- Created by: Stephen Radosh
- Presented by: Andrew O'Connor
- Narrated by: Ted Robbins
- Composer: Ed Welch
- Country of origin: United Kingdom
- Original language: English
- No. of series: 1
- No. of episodes: 100

Production
- Running time: 30 minutes (including adverts)
- Production company: Action Time

Original release
- Network: The Family Channel
- Release: 25 December 1993 – 14 June 1994

Related
- Catchphrase

= Family Catchphrase =

Family Catchphrase is a British family game show broadcast on The Family Channel.

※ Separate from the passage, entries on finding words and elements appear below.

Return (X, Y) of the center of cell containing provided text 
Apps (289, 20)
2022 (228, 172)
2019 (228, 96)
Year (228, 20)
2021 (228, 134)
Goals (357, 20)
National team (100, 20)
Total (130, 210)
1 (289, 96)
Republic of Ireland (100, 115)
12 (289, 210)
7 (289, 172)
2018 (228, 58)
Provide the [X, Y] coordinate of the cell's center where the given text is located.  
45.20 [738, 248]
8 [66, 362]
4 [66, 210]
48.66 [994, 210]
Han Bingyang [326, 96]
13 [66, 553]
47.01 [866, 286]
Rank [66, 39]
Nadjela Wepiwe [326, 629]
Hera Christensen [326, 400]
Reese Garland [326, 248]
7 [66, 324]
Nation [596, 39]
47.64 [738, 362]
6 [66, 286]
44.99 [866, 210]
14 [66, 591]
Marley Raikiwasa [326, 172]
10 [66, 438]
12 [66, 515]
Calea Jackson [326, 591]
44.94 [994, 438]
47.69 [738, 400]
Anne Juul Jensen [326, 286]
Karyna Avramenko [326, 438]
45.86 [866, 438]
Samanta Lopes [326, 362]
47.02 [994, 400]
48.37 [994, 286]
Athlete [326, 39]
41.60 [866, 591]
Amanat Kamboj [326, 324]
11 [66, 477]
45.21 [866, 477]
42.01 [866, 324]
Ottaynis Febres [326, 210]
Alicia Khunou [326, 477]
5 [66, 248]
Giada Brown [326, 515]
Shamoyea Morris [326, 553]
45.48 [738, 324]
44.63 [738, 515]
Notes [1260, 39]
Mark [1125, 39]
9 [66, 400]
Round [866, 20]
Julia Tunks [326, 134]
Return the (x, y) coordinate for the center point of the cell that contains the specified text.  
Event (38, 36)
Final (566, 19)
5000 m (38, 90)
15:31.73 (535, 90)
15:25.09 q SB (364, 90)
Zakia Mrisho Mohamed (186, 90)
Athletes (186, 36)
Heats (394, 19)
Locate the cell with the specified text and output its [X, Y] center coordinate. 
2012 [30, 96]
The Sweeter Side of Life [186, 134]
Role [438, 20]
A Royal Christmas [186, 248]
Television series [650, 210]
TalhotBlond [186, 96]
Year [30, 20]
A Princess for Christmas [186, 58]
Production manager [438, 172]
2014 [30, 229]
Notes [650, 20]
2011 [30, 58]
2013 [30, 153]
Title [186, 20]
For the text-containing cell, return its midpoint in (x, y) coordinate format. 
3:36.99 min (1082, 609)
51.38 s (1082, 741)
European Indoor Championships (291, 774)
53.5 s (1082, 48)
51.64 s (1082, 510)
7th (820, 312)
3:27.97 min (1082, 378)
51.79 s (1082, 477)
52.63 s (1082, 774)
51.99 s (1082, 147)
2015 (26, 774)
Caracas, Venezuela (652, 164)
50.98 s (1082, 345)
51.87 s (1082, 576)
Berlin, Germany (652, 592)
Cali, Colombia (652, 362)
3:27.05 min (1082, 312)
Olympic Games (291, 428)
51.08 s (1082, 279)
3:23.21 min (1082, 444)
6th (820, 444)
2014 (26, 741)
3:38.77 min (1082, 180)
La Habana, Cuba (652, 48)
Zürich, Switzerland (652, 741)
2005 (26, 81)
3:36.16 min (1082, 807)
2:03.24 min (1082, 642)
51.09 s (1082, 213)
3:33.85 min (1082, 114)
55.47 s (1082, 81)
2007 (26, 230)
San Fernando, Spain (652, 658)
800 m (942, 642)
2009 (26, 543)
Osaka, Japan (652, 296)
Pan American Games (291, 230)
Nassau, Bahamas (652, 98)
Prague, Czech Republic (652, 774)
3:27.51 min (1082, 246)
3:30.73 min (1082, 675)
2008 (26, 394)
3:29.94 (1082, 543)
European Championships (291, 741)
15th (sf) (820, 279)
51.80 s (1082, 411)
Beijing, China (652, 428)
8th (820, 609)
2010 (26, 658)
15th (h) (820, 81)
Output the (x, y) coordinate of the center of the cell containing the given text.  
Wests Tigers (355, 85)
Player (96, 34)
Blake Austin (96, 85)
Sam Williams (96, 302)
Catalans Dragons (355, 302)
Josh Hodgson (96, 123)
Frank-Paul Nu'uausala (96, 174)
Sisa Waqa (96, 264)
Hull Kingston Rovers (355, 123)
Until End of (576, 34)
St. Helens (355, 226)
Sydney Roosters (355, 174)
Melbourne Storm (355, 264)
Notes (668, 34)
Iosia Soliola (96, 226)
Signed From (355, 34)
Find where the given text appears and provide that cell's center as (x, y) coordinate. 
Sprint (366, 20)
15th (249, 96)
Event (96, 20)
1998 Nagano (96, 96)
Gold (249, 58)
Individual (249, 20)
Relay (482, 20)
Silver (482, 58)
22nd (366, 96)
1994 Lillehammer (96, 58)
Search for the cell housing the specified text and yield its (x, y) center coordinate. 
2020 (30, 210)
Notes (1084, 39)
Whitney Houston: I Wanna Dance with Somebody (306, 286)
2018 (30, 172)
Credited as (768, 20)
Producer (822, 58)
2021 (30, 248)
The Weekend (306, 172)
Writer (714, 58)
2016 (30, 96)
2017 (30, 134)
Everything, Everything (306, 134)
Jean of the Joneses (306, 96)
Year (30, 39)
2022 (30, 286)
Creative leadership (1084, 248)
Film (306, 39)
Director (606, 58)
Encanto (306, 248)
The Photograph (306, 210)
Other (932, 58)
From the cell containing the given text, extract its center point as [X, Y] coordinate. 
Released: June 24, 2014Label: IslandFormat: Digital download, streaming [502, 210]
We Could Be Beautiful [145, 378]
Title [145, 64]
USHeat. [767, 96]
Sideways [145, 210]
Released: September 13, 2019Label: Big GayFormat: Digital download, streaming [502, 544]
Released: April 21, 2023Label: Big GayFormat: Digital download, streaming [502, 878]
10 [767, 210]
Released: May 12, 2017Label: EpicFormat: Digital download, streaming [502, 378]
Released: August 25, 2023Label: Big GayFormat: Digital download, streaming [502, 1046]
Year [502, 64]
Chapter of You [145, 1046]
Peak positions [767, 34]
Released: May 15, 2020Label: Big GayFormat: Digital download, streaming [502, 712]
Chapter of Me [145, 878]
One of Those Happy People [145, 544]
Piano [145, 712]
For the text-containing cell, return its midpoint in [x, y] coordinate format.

Presented by Andrew O'Connor, it was a spin-off of the prime-time game show Catchphrase.

==History==
A one-off edition of Family Catchphrase was made by TVS in 1992 & broadcast on ITV on 1 January 1994, hosted by regular Catchphrase presenter Roy Walker, in which teams of family would play Catchphrase. In early 1994, The Family Channel (now Challenge) produced a spin-off series of Family Catchphrase, hosted by Andrew O'Connor. The game was played by teams of two related players (normally parent and child) and featured slightly different rules to the normal game. The teams played for points rather than pounds and the second round would feature the players taking alternative turns, rather than answering the phrases as a team.

As The Family Channel was an early satellite and cable channel, prizes were not as expensive due to a smaller budget although the M Square prize wasn't revealed unless it had been won. However, it wasn't uncommon to see prizes such as a Master System games console or a daytrip to Thorpe Park given away as prizes.

The graphics and music were taken from the normal version of the show.

==Main game==
The main gameplay was the same as the normal Catchphrase, but each player played for points instead of money.

===Round One===
The team that won the coin toss before the show would select the point value of the catchphrases in that round (10 to 50). The computer would draw a catchphrase, a bell would ring and the team that guessed correctly would win the points.

===Bonus Catchphrase===
The team that guessed the catchphrase correctly would get a chance at solving the Bonus Catchphrase. The catchphrase value doubled each round (50, 100, 200 etc.). The point drop also increased in value by five each round (5, 10, 15 and so on).

===Solo Shoot===
The teams played as a one-on-one battle, with first the children playing and then the adults. Beforehand, one of the teams decided the point value (60 to 100). The rest of the rules were the same for that round.

===Fast and Furious===
Based on Roy Walker's Ready Money Round, O'Connor's version was renamed "Fast and Furious" because there was no money involved. Unlike Walker's round, the randomiser could select any amount on the screen from 110 to 150 points. There was no bell for this round.

==Super Catchphrase==

The final round was the same as Walker's series except the M square's prize was "a mystery prize" according to O'Connor.

==Famous guests==
One episode of Family Catchphrase featured a guest appearance from Steven Radosh, creator of Catchphrase. Another episode featured an appearance by the then unknown comedian Simon Amstell and his aunt as contestants. Amstell was only about 14 years old at the time.

==Transmissions==
100 episodes were transmitted on The Family Channel in 1994, including a Christmas special broadcast on Christmas Day 1993 and New Year's Day 1994.

Some ITV regions showed some episodes (usually a small number) after their airing on The Family Channel.